Parts of that would easily regexp as e-mail addresses, so now we're talking about changing functional content of PKGBUILDs. That's not too cool with me, even if it doesn't get done in the tarball, because many TUs don't download the tarball when they go to mark things safe, but rather just look at the PKGBUILD, and funny looking regexps are one of the things they're interested in reading. Obfuscating automatically makes this impossible.

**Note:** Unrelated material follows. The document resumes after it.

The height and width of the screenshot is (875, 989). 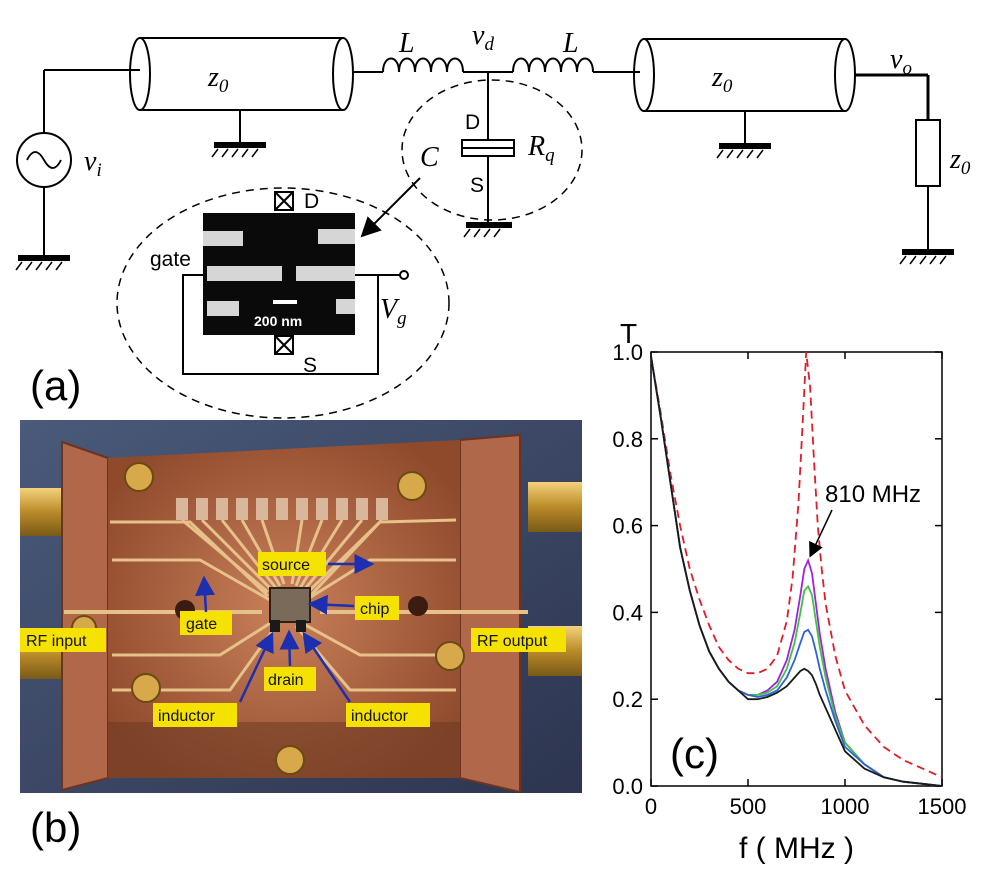 I want to click on label-rf-output: RF output, so click(x=512, y=642).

A more specific regexp, such as including the "Submitter:" portion, or assuming that people enclose their address in brackets "<foo@bar.com>", aren't going to cover all the variations on these comments found in the AUR, which leaves quite a few people without the protection of obfuscation, which means they would have to change their PKGBUILDs to match, or make sure they upload it in that specific format in the first place, which seems to bring me full circle...
Comment by Hugo (Citral) - Monday, 19 June 2006, 12:53 GMT
1> Thanks for the offer, but if we could find a solution here, we could spare you the cumbersome work...
2> True, but the issue was what I'd have to spam AUR with 20+ PKGBUILDS, which is an annoyance for other people.
3> New users have to find that out first, and what about the packages which were uploaded before this web access was in place?
4> You got a valid point there about it being difficult to incorporate a script into an apache opendir. But isn't it possible to, using, .htaccess, have $path$/PKGBUILD point to some handling script? Piping a file to output and applying a regexp is trivial, and heck, you could even apply stuff like color syntaxing.

About the regexp: I think you can cover 99.9% of the cases by this perl regexp, and it doesn't change any functionality of the PKGBUILD:
s/^(#.*)(.+)@(.+)\.(.+)(\s+.*)?$/$1 $2_AT_$3_DOT_$4 $5/g

Comment by Paul Mattal (paul) - Tuesday, 20 June 2006, 13:09 GMT
Here's a concept: what if we did not provide the link to PKGBUILD unless you were logged in? That would be a fairly simple fix that would accomplish something useful, I'd think.
Comment by Hugo (Citral) - Tuesday, 20 June 2006, 18:05 GMT
Sounds like a sweet idea to me!
However, would it also be possible to make the PKGBUILDS inaccessible (ie require some cookie) unless you are logged in? Or else have google not spider the PKGBUILDS? I do think that spambots use google intensively.
Comment by Paul Mattal (paul) - Tuesday, 20 June 2006, 19:10 GMT
It should not be difficult to put a thin wrapper around the PKGBUILDs to require a cookie. Also, the spambot thing brings to mind that we should probably have a robots.txt that excludes indexing of the AUR, other than perhaps the homepage. I think we can also then ask Google to purge pages in aur.archlinux.org from their indexes and/or reindex the site.
Comment by Hugo (Citral) - Monday, 13 November 2006, 20:41 GMT
You made some great suggestions back in June. Can you reconsider implenting them?

Regards,

Hugo
Comment by pete (drg006) - Tuesday, 22 May 2007, 19:47 GMT
Email address are also exposed in the web application itself on the user info pages (i.e., http://aur.archlinux.org/account.php?Action=AccountInfo&ID=XXX). These addresses could be obfuscated with some simple javascript.
Comment by pete (drg006) - Tuesday, 22 May 2007, 19:49 GMT
Here's an example:
<script>
document.write('<a href="mailto:name');
document.write('@company.com');
document.write('">contact me</a>');
</script>
Comment by Gavin Bisesi (Daenyth) - Thursday, 19 June 2008, 23:17 GMT
I think only matching Submitter:, Maintainer:, and Contributor: lines makes sense, as that is the packaging standard. We shouldn't concern ourselves with the other PKGBUILDS.
Comment by Loui Chang (louipc) - Sunday, 22 June 2008, 17:11 GMT
I don't think modifying the PKGBUILDs in any way makes sense.